::: INPUT

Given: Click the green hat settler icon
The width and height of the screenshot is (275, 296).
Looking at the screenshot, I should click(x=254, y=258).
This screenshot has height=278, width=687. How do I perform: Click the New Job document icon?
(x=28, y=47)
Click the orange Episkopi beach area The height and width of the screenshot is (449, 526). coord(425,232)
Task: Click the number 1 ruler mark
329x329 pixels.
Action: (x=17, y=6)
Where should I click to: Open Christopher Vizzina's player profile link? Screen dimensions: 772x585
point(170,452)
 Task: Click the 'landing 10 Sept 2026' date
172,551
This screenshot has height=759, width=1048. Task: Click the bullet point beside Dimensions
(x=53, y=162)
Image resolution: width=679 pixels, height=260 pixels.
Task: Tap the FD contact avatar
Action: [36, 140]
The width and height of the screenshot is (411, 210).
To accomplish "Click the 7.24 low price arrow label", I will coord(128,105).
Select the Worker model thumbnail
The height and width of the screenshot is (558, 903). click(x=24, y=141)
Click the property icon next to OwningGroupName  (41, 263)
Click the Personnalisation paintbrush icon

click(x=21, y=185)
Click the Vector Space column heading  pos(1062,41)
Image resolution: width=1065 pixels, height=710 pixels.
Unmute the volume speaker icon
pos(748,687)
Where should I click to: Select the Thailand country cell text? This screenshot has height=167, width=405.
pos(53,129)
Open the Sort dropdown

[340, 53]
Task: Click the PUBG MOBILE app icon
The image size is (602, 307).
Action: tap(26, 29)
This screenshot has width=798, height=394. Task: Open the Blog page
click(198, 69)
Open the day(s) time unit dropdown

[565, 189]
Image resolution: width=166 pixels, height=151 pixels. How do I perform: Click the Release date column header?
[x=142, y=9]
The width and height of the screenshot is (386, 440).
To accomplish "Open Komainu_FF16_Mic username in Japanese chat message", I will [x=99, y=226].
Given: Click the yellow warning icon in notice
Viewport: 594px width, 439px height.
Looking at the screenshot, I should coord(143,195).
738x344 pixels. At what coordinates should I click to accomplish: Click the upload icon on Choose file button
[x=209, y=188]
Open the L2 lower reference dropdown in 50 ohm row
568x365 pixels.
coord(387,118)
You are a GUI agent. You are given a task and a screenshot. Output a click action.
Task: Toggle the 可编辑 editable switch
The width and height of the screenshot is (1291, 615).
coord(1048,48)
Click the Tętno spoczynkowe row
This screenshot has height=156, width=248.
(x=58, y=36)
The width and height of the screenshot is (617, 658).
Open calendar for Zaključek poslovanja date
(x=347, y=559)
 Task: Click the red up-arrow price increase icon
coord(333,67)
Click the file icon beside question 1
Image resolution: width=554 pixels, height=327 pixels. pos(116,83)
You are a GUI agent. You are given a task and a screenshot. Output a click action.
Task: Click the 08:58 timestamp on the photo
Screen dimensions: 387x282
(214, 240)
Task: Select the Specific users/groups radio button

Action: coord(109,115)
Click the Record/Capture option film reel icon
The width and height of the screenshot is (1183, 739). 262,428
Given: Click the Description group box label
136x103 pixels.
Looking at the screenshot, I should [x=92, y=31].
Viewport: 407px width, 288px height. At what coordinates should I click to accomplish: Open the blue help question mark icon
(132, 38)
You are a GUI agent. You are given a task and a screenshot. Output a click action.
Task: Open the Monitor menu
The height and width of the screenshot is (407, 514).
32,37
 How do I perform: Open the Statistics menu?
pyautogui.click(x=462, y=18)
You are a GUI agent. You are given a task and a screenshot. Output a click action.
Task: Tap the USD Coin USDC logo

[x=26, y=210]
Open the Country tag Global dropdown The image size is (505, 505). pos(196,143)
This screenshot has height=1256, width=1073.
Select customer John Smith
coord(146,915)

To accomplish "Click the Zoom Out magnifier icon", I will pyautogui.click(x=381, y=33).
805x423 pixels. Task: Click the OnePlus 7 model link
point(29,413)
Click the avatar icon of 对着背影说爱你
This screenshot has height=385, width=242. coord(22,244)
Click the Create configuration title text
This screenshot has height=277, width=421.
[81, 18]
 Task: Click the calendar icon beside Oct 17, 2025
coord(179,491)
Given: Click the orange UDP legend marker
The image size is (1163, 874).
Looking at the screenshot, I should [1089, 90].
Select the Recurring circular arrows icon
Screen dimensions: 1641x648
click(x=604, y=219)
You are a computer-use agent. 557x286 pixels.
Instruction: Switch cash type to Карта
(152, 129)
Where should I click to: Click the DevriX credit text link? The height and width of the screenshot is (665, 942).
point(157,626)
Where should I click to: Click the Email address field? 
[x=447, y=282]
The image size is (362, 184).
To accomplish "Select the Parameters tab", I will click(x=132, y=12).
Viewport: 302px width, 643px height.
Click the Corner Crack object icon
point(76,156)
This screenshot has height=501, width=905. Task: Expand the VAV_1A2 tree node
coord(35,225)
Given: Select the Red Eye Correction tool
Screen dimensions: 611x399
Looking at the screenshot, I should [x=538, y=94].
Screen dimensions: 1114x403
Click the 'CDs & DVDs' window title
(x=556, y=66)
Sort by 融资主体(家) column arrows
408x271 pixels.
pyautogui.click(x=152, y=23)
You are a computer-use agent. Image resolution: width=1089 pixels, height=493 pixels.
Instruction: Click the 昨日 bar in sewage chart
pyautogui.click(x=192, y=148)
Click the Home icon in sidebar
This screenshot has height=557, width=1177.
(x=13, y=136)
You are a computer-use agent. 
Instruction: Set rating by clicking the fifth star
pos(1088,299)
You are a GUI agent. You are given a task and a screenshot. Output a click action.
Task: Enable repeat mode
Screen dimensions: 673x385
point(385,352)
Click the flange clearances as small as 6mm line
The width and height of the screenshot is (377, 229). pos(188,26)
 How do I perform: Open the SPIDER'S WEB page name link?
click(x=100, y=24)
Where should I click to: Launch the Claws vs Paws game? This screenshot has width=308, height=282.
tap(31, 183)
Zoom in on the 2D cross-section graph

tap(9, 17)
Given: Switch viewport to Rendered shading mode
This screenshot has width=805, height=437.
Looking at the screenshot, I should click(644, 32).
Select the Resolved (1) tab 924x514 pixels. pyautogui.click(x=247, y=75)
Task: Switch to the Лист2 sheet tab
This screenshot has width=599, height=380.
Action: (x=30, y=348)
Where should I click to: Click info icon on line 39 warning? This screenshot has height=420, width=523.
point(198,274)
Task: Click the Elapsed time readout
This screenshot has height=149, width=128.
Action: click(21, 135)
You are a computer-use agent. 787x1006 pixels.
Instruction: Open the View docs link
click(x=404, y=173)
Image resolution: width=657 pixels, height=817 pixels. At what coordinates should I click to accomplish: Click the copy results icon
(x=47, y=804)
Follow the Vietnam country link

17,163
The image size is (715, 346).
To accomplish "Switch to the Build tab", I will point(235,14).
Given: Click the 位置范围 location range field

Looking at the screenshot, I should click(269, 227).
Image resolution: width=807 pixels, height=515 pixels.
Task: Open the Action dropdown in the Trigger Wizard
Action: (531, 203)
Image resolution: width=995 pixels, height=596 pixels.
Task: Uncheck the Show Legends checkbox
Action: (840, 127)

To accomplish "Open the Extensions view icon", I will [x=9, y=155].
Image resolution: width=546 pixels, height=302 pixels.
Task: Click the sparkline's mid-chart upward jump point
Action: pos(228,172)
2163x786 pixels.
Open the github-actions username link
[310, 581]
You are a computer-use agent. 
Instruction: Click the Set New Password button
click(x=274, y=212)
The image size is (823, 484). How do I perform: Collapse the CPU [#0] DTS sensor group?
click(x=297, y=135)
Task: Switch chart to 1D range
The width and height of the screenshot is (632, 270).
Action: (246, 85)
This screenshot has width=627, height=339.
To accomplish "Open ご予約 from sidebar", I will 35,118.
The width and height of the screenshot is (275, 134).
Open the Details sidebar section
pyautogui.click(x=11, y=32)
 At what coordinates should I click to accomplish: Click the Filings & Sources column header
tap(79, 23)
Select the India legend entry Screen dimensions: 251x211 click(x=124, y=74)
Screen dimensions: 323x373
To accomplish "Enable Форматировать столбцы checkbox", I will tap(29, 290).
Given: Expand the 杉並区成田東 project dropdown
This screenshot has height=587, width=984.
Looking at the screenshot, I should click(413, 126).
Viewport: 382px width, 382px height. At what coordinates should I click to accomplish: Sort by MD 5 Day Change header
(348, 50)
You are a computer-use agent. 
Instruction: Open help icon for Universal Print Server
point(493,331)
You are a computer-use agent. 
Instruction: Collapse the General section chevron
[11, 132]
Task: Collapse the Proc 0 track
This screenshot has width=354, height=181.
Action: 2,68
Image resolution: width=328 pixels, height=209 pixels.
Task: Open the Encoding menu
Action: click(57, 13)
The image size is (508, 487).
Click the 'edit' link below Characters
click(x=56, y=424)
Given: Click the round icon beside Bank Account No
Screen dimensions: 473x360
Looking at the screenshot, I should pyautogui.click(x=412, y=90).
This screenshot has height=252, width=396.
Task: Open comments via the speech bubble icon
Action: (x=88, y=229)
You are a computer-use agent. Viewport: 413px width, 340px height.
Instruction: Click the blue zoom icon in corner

::::::

• **ASSIGNMENT**: Print the material above verbatim, first line through the line containing "Task: Click the number 1 ruler mark", both included.

• **ANSWER FOR THE TASK**:
Given: Click the green hat settler icon
The width and height of the screenshot is (275, 296).
Looking at the screenshot, I should click(x=254, y=258).
This screenshot has height=278, width=687. How do I perform: Click the New Job document icon?
(x=28, y=47)
Click the orange Episkopi beach area The height and width of the screenshot is (449, 526). coord(425,232)
Task: Click the number 1 ruler mark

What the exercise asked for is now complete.